• [Prompt]:
Report how many lines in the following entries contain "number". Nothing else should be given.
----------
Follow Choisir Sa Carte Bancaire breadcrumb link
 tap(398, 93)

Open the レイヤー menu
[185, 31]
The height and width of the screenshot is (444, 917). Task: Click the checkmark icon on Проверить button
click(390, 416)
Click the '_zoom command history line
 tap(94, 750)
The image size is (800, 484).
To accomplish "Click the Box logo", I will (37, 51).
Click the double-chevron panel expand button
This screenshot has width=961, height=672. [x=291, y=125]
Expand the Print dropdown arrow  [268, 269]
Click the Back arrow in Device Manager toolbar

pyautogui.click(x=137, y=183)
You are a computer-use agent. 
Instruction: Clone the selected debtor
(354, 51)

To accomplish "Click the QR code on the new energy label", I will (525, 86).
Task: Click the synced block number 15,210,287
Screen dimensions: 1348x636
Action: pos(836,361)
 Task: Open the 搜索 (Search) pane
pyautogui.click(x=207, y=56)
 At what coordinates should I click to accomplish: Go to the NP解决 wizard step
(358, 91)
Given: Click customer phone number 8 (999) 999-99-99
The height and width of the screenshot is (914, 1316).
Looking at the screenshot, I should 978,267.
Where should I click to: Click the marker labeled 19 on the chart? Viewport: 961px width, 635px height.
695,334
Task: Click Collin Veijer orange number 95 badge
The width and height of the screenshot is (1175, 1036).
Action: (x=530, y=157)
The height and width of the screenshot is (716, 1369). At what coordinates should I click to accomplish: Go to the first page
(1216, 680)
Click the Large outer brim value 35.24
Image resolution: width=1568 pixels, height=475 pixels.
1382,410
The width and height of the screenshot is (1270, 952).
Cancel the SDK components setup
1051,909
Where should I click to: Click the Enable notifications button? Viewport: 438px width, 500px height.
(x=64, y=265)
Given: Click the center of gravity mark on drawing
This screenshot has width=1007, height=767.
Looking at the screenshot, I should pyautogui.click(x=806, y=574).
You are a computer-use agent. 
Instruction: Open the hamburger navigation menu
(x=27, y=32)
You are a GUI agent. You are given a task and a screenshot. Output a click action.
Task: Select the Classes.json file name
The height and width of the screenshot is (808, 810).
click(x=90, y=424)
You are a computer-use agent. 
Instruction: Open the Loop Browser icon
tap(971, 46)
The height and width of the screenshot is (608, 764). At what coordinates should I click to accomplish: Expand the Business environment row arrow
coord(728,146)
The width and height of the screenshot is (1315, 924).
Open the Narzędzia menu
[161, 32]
----------
• [Solution]:
3